- EXTRACTED TEXT -
= Beginning of Section =

- Farmana Location within India
- Coordinates: 29°04′N 76°34′E﻿ / ﻿29.067°N 76.567°E
- Country: India
- Province: Haryana
- Time zone: UTC+5.30 (Indian Standard Time)

= Farmana =

Farmana Khas or Daksh Khera is an archaeological site in Meham block of Rohtak district in northern Indian state of Haryana spread over 18.5 hectares. It is located near the village of Farmana Khas, about 15 kilometers from the Rohtak-Hissar highway and 60 kilometres from Delhi. It is significant particularly for its burial site, with 70 burials, of the Mature Harappan period (2500–2000 BC) and fairly recent addition (excavation started during 2006) to Indus Valley Civilisation sites excavated in India.

==Excavations==
This site was excavated under the direction of Vasant Shinde of the Deccan College Post-Graduate and Research Institute, Pune. The project was financed by the Research Institute for Humanity and Nature, Kyoto, which also provided technical expertise. The Maharshi Dayanand University, Rohtak and Deccan College Post Graduate and Research Institute, Pune under the aegis of the Archaeological Survey of India (ASI) are the Indian partners of the project.

==Architecture and material culture==
The site is divided in two areas, one for the living and one for the dead, separated by a distance of 1 km. The finds were made in intensely cultivated, flat land. The habitation site is spread over 18.5 hectare. Excavation has revealed a well-laid-out road with houses on either side.

===Complex with 26 rooms===
The site has four complexes and so far one complex has been excavated which has 26 rooms, 3 to 4 kitchens, an equal number of bathrooms and a courtyard in the centre. Terracotta toys, whistle, wheels and seals, copper bangles, a small ornament of gold and large amount of pottery has been retrieved.

===70 burials===
The cemetery at Farmana has revealed 70 burials so far and has been assigned to the Mature Harappan phase (2500–2000 BC), whereas the burial site at Sanauli, in the Baghpat district of Uttar Pradesh, which revealed 116 graves, belongs to a later stage of Harappan culture. Most of the graves are oriented northwest-southeast, though there are some with north-south and northeast-southwest orientations as well. Notable amongst them is a skeleton of a middle-aged woman, which had three shell bangles, two copper bangles, copper earrings, beads and ornaments on the feet, indicating her wealthy status.

==Scientific testing==

Vasant Shinde announced in March 2009 the intention to conduct scientific tests on skeletal remains, pottery and botanical evidence found at the site, including DNA tests on bones to attempt to establish the origins of the Harappans, and trace element analyses to help understand their diet. However DNA extraction from these skeletons did not succeed as they were contaminated due to long exposure and floods.

Four-thousand-year-old teeth from skeletal remains in Harappa cemetery & Farmana were examined. Human dental enamels were compared and chemical analysis of water, fauna, rocks of those times using ratio of lead & strontium ration was done. Differences in early molars and late morals indicate people living in Indus Valley Cities migrated from countryside to urban areas.

= End of Section =

- WORK ORDER -
Please copy the part of the Farmana article that opens with the words containing "- Farmana Location" and closes with "excavated in India.", word for word.

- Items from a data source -
= Beginning of Section =

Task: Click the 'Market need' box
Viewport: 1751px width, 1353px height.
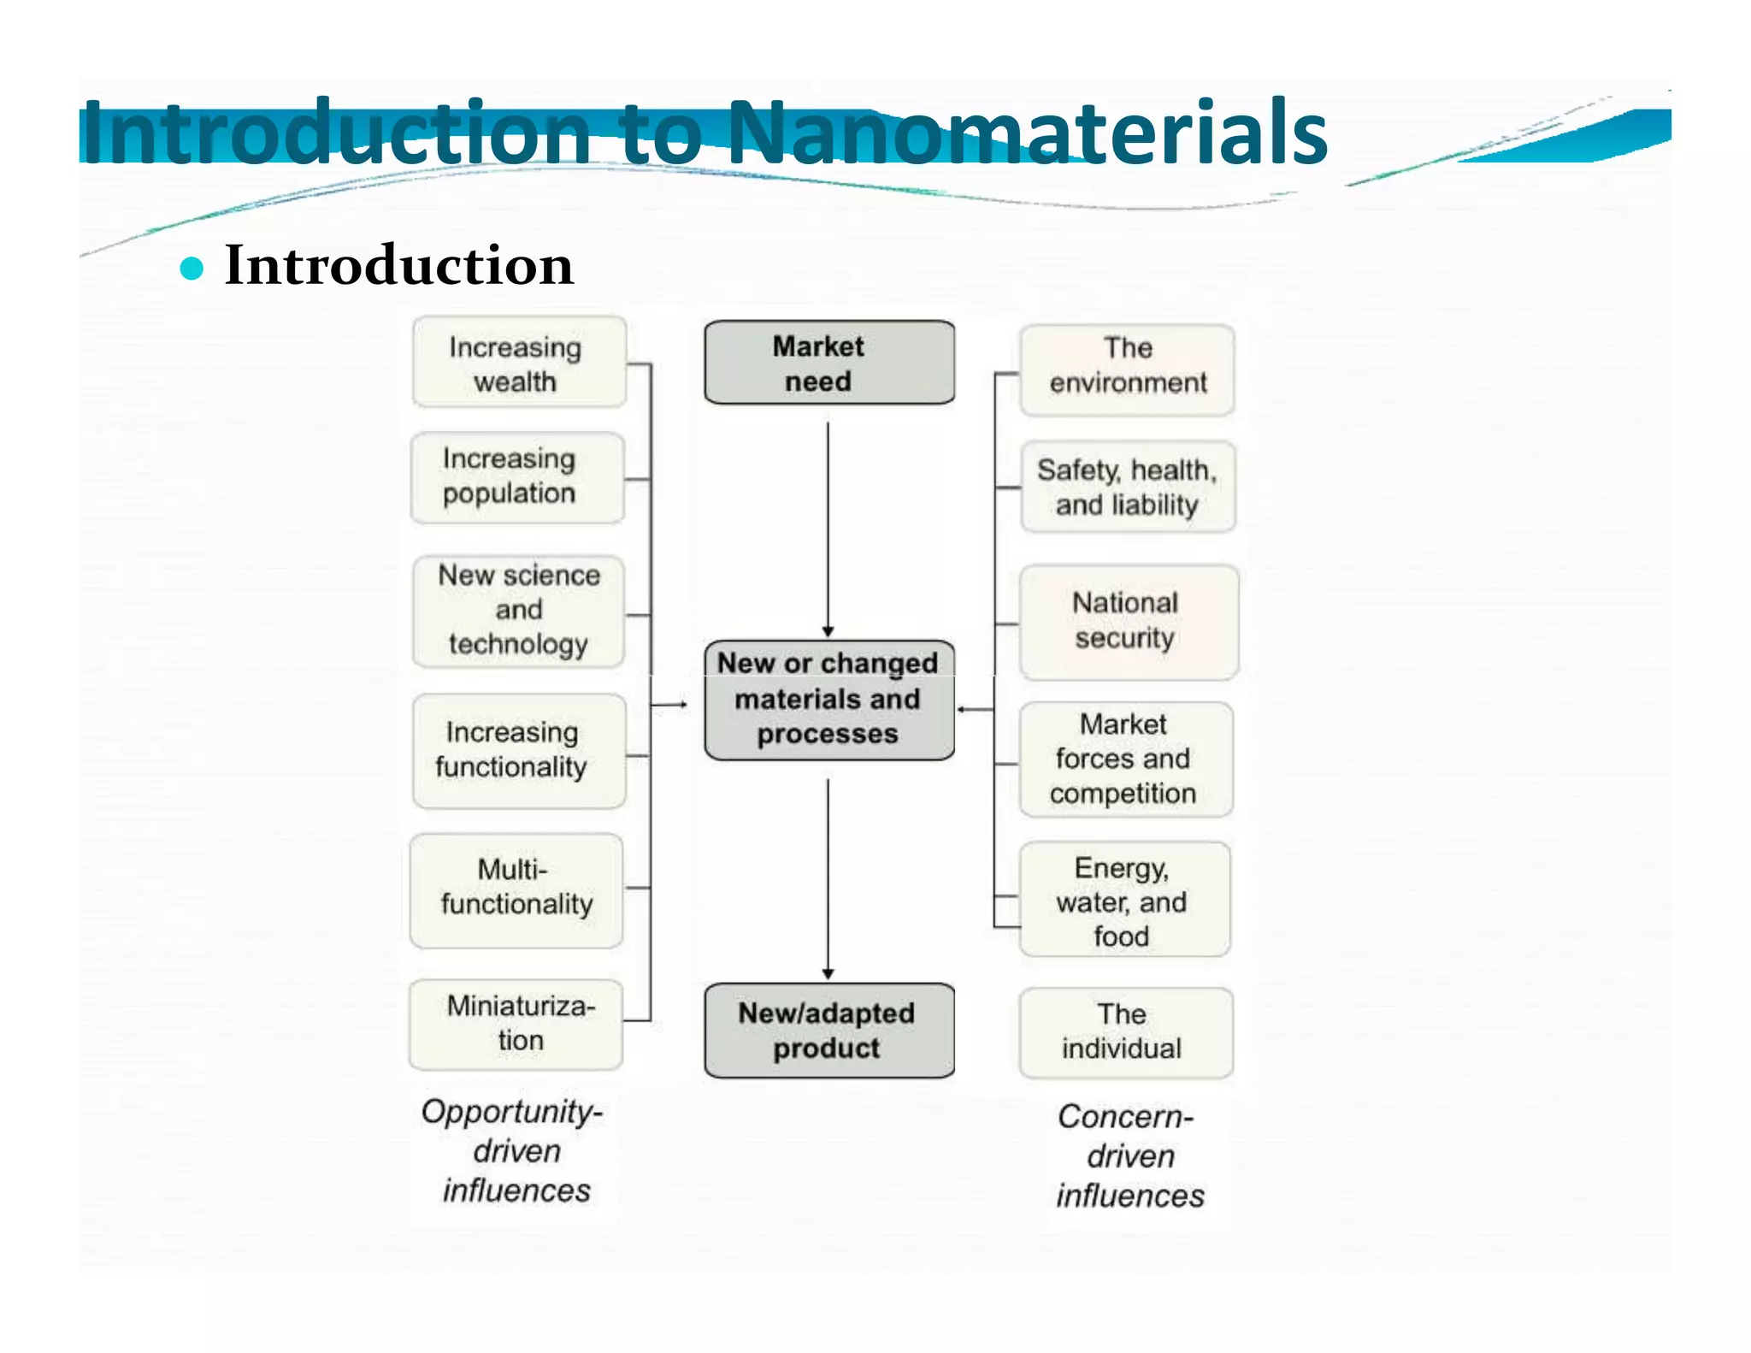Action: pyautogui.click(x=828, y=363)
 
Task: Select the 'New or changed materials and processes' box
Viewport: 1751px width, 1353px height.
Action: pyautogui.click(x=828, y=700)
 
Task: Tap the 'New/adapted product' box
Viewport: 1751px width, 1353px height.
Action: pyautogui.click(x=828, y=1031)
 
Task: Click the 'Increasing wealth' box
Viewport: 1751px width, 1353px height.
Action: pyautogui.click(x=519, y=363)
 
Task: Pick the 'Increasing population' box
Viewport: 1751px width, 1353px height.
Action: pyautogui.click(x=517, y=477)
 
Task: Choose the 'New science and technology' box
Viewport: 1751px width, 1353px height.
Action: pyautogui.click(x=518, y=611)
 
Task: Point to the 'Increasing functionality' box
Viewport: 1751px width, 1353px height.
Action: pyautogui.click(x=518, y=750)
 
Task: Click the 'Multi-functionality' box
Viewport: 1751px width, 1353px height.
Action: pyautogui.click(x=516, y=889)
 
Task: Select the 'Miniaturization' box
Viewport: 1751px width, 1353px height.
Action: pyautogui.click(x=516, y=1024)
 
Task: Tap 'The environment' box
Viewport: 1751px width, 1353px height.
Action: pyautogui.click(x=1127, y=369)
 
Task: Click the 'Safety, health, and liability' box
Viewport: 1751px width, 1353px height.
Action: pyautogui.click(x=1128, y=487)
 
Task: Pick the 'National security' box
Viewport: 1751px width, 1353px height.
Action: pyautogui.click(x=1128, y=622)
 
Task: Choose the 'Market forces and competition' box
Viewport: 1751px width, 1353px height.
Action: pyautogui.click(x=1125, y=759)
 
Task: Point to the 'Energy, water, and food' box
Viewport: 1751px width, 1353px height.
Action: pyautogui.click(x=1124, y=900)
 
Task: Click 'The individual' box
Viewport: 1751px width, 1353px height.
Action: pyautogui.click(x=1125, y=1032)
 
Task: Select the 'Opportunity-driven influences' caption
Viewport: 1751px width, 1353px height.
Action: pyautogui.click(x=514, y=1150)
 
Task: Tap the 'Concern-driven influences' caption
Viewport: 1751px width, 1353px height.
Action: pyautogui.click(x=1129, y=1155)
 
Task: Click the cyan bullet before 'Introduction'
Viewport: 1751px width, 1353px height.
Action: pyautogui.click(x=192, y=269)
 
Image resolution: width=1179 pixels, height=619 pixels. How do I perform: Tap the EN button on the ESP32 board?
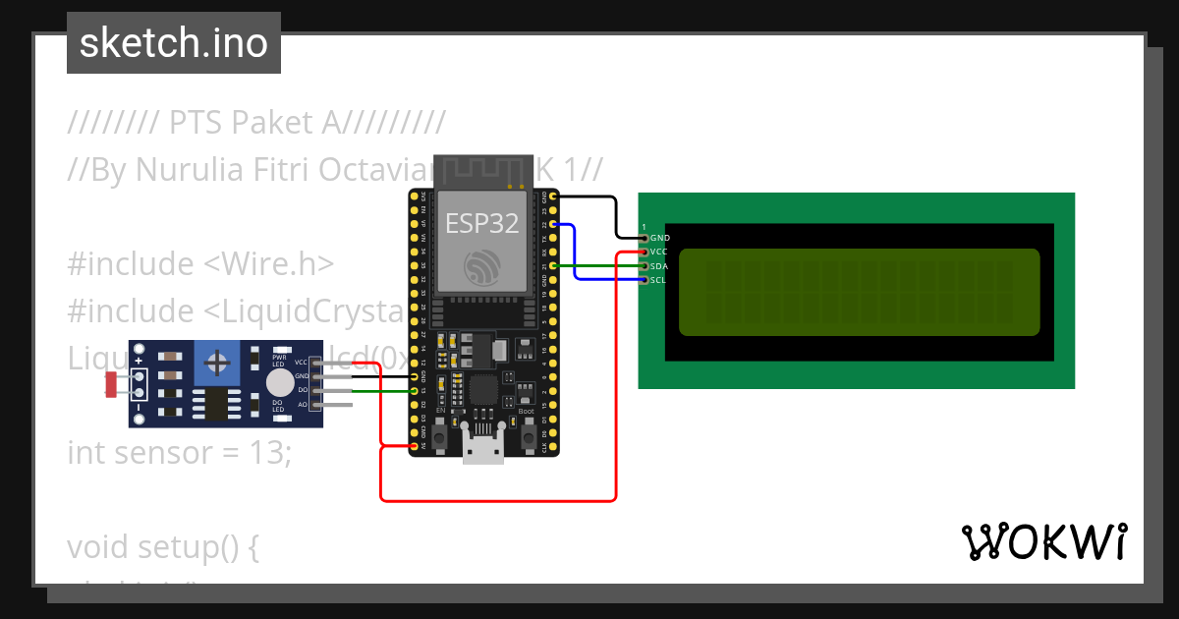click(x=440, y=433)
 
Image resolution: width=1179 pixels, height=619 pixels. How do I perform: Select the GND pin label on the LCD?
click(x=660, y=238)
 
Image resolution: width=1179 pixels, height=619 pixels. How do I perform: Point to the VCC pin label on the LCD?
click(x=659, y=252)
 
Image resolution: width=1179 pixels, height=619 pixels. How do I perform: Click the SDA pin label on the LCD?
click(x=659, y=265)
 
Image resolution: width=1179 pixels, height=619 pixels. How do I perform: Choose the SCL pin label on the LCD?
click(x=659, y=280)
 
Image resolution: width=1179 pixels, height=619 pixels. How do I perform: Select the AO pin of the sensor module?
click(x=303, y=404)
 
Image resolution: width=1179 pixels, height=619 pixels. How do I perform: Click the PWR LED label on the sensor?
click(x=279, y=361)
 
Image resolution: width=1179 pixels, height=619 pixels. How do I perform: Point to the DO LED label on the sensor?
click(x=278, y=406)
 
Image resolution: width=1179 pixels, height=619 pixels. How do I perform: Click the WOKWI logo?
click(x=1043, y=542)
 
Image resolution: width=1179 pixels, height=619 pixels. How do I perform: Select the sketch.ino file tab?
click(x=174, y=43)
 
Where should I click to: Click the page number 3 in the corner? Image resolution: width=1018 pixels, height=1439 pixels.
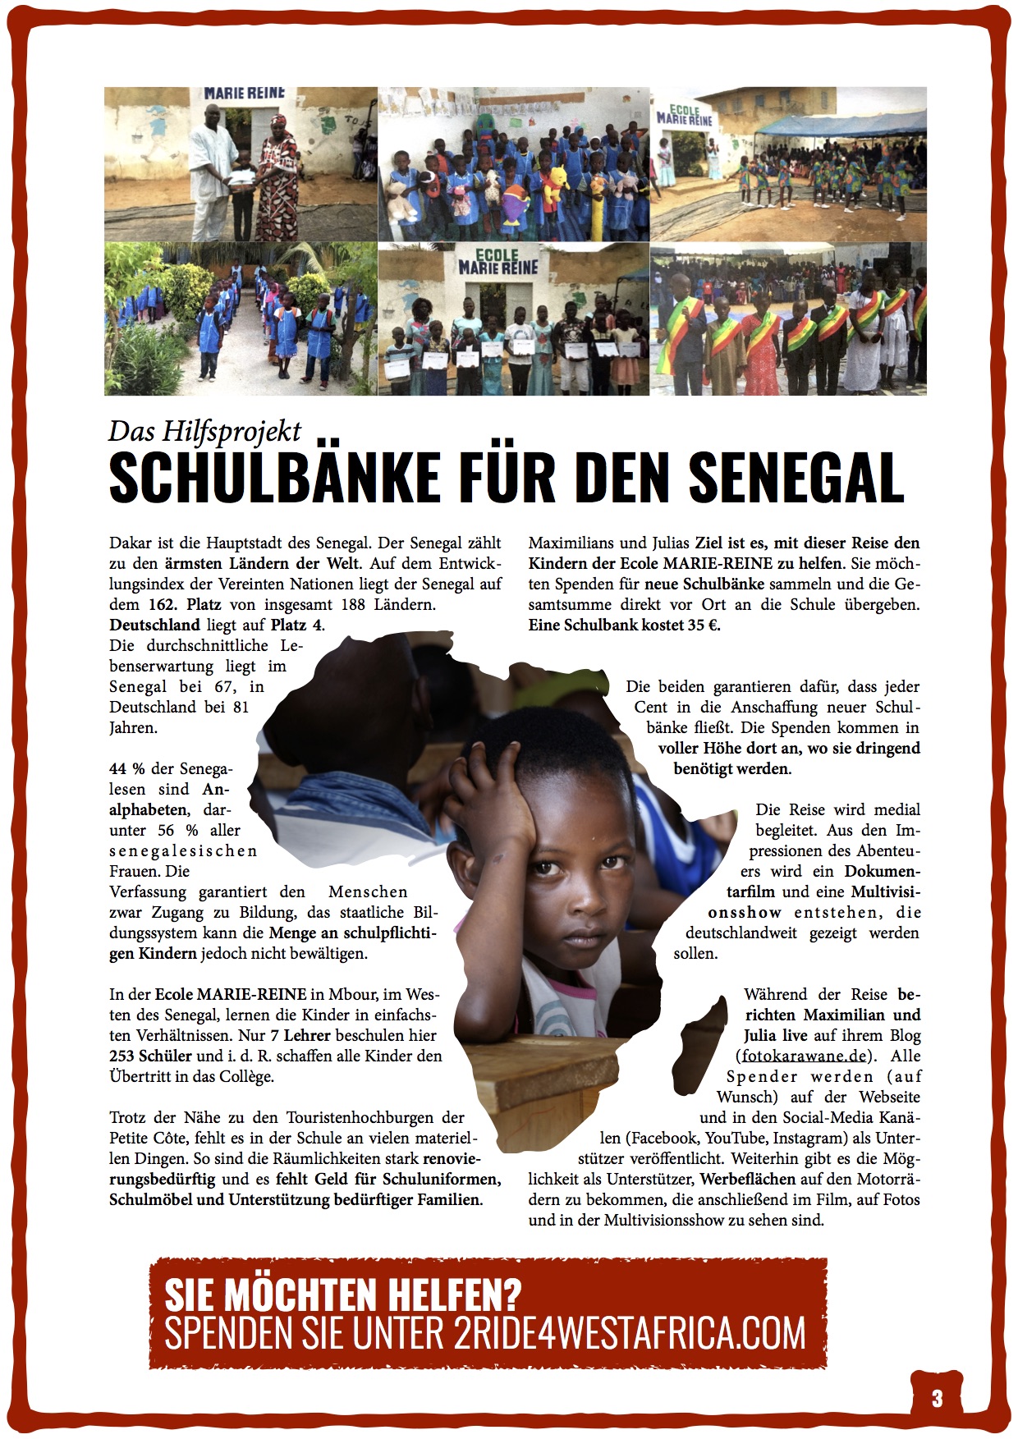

= End of Section =

- SOLUTION TO THIS TASK -
- Farmana Location within India
- Coordinates: 29°04′N 76°34′E﻿ / ﻿29.067°N 76.567°E
- Country: India
- Province: Haryana
- Time zone: UTC+5.30 (Indian Standard Time)

= Farmana =

Farmana Khas or Daksh Khera is an archaeological site in Meham block of Rohtak district in northern Indian state of Haryana spread over 18.5 hectares. It is located near the village of Farmana Khas, about 15 kilometers from the Rohtak-Hissar highway and 60 kilometres from Delhi. It is significant particularly for its burial site, with 70 burials, of the Mature Harappan period (2500–2000 BC) and fairly recent addition (excavation started during 2006) to Indus Valley Civilisation sites excavated in India.